▼▼▼

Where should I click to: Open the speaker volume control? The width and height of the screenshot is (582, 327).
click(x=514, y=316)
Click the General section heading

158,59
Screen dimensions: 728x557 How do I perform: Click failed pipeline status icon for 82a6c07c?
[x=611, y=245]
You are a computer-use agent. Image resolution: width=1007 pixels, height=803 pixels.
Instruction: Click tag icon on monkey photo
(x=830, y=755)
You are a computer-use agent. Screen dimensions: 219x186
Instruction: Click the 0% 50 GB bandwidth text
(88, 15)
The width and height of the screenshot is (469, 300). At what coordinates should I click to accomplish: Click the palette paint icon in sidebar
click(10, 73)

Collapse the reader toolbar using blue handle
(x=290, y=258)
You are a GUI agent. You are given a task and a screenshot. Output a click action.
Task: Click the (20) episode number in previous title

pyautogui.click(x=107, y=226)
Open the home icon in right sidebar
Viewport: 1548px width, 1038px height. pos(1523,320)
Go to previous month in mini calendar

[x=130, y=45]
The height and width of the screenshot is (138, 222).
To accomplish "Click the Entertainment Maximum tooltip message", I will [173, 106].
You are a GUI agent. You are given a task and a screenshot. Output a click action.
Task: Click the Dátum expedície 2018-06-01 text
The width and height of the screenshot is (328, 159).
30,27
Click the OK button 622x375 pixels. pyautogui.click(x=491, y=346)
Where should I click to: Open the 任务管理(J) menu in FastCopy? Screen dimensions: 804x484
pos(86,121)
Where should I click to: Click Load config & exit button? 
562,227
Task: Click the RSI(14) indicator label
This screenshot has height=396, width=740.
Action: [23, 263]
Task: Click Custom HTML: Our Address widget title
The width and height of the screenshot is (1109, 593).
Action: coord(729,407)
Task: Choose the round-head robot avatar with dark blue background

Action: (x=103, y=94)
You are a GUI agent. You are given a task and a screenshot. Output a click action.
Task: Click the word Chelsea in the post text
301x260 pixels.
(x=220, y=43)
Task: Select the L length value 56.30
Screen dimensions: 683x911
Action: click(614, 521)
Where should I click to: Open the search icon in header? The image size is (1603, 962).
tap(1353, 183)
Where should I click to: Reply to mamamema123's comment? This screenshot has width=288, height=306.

▲▲▲

# Your instructions
Copy out the items word for word, starting at the first line and ending after the line containing "Action: coord(729,407)".

# Solution to the exercise
Where should I click to: Open the speaker volume control? The width and height of the screenshot is (582, 327).
click(x=514, y=316)
Click the General section heading

158,59
Screen dimensions: 728x557 How do I perform: Click failed pipeline status icon for 82a6c07c?
[x=611, y=245]
You are a computer-use agent. Image resolution: width=1007 pixels, height=803 pixels.
Instruction: Click tag icon on monkey photo
(x=830, y=755)
You are a computer-use agent. Screen dimensions: 219x186
Instruction: Click the 0% 50 GB bandwidth text
(88, 15)
The width and height of the screenshot is (469, 300). At what coordinates should I click to accomplish: Click the palette paint icon in sidebar
click(10, 73)

Collapse the reader toolbar using blue handle
(x=290, y=258)
You are a GUI agent. You are given a task and a screenshot. Output a click action.
Task: Click the (20) episode number in previous title

pyautogui.click(x=107, y=226)
Open the home icon in right sidebar
Viewport: 1548px width, 1038px height. pos(1523,320)
Go to previous month in mini calendar

[x=130, y=45]
The height and width of the screenshot is (138, 222).
To accomplish "Click the Entertainment Maximum tooltip message", I will [173, 106].
You are a GUI agent. You are given a task and a screenshot. Output a click action.
Task: Click the Dátum expedície 2018-06-01 text
The width and height of the screenshot is (328, 159).
30,27
Click the OK button 622x375 pixels. pyautogui.click(x=491, y=346)
Where should I click to: Open the 任务管理(J) menu in FastCopy? Screen dimensions: 804x484
pos(86,121)
Where should I click to: Click Load config & exit button? 
562,227
Task: Click the RSI(14) indicator label
This screenshot has height=396, width=740.
Action: [23, 263]
Task: Click Custom HTML: Our Address widget title
The width and height of the screenshot is (1109, 593).
Action: coord(729,407)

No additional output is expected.